[Source records]
########################################
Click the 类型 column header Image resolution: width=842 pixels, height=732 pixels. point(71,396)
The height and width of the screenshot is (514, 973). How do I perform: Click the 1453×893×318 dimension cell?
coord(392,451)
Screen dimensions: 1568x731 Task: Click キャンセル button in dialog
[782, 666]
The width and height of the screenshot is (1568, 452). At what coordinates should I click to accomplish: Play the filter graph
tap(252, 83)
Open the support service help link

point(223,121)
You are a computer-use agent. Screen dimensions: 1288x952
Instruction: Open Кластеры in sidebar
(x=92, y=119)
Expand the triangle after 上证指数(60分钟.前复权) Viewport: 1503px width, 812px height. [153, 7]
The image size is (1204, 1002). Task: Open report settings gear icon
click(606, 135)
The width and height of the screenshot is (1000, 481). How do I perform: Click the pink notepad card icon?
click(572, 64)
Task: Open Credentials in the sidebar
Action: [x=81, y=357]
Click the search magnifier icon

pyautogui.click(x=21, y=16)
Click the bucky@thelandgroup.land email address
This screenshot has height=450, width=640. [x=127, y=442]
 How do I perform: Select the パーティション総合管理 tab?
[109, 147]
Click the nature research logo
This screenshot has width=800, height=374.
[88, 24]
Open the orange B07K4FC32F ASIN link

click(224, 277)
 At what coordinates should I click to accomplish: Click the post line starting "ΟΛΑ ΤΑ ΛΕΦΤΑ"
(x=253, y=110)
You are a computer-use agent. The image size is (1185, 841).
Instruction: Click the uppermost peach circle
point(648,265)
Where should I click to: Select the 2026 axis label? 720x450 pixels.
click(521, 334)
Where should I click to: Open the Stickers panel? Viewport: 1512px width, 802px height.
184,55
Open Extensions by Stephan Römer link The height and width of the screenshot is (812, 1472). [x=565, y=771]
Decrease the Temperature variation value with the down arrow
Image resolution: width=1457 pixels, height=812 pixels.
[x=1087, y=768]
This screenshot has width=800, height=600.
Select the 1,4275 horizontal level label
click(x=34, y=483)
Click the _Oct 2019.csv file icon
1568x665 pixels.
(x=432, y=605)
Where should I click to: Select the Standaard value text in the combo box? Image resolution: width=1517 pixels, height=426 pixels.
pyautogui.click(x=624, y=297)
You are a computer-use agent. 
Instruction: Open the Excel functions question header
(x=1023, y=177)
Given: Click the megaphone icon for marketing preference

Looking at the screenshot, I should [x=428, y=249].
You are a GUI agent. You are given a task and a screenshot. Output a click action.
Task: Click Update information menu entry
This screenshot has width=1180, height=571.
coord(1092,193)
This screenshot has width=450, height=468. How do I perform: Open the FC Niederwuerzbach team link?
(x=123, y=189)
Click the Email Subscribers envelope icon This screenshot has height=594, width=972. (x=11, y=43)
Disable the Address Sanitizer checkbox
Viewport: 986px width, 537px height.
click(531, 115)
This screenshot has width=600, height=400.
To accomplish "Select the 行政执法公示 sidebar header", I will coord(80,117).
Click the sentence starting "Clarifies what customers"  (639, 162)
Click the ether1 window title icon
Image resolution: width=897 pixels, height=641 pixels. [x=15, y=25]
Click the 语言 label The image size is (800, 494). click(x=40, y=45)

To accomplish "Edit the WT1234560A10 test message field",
########################################
### WHAT TO WORK ON
The records above must be retyped in full, exactly as written.

### RESULT OF THIS EXERCISE
Click the 类型 column header Image resolution: width=842 pixels, height=732 pixels. point(71,396)
The height and width of the screenshot is (514, 973). How do I perform: Click the 1453×893×318 dimension cell?
coord(392,451)
Screen dimensions: 1568x731 Task: Click キャンセル button in dialog
[782, 666]
The width and height of the screenshot is (1568, 452). At what coordinates should I click to accomplish: Play the filter graph
tap(252, 83)
Open the support service help link

point(223,121)
You are a computer-use agent. Screen dimensions: 1288x952
Instruction: Open Кластеры in sidebar
(x=92, y=119)
Expand the triangle after 上证指数(60分钟.前复权) Viewport: 1503px width, 812px height. [153, 7]
The image size is (1204, 1002). Task: Open report settings gear icon
click(606, 135)
The width and height of the screenshot is (1000, 481). How do I perform: Click the pink notepad card icon?
click(572, 64)
Task: Open Credentials in the sidebar
Action: [x=81, y=357]
Click the search magnifier icon

pyautogui.click(x=21, y=16)
Click the bucky@thelandgroup.land email address
This screenshot has height=450, width=640. [x=127, y=442]
 How do I perform: Select the パーティション総合管理 tab?
[109, 147]
Click the nature research logo
This screenshot has width=800, height=374.
[88, 24]
Open the orange B07K4FC32F ASIN link

click(224, 277)
 At what coordinates should I click to accomplish: Click the post line starting "ΟΛΑ ΤΑ ΛΕΦΤΑ"
(x=253, y=110)
You are a computer-use agent. The image size is (1185, 841).
Instruction: Click the uppermost peach circle
point(648,265)
Where should I click to: Select the 2026 axis label? 720x450 pixels.
click(521, 334)
Where should I click to: Open the Stickers panel? Viewport: 1512px width, 802px height.
184,55
Open Extensions by Stephan Römer link The height and width of the screenshot is (812, 1472). [x=565, y=771]
Decrease the Temperature variation value with the down arrow
Image resolution: width=1457 pixels, height=812 pixels.
[x=1087, y=768]
This screenshot has width=800, height=600.
Select the 1,4275 horizontal level label
click(x=34, y=483)
Click the _Oct 2019.csv file icon
1568x665 pixels.
(x=432, y=605)
Where should I click to: Select the Standaard value text in the combo box? Image resolution: width=1517 pixels, height=426 pixels.
pyautogui.click(x=624, y=297)
You are a computer-use agent. 
Instruction: Open the Excel functions question header
(x=1023, y=177)
Given: Click the megaphone icon for marketing preference

Looking at the screenshot, I should [x=428, y=249].
You are a GUI agent. You are given a task and a screenshot. Output a click action.
Task: Click Update information menu entry
This screenshot has width=1180, height=571.
coord(1092,193)
This screenshot has width=450, height=468. How do I perform: Open the FC Niederwuerzbach team link?
(x=123, y=189)
Click the Email Subscribers envelope icon This screenshot has height=594, width=972. (x=11, y=43)
Disable the Address Sanitizer checkbox
Viewport: 986px width, 537px height.
click(531, 115)
This screenshot has width=600, height=400.
To accomplish "Select the 行政执法公示 sidebar header", I will coord(80,117).
Click the sentence starting "Clarifies what customers"  (639, 162)
Click the ether1 window title icon
Image resolution: width=897 pixels, height=641 pixels. [x=15, y=25]
Click the 语言 label The image size is (800, 494). click(x=40, y=45)

To accomplish "Edit the WT1234560A10 test message field",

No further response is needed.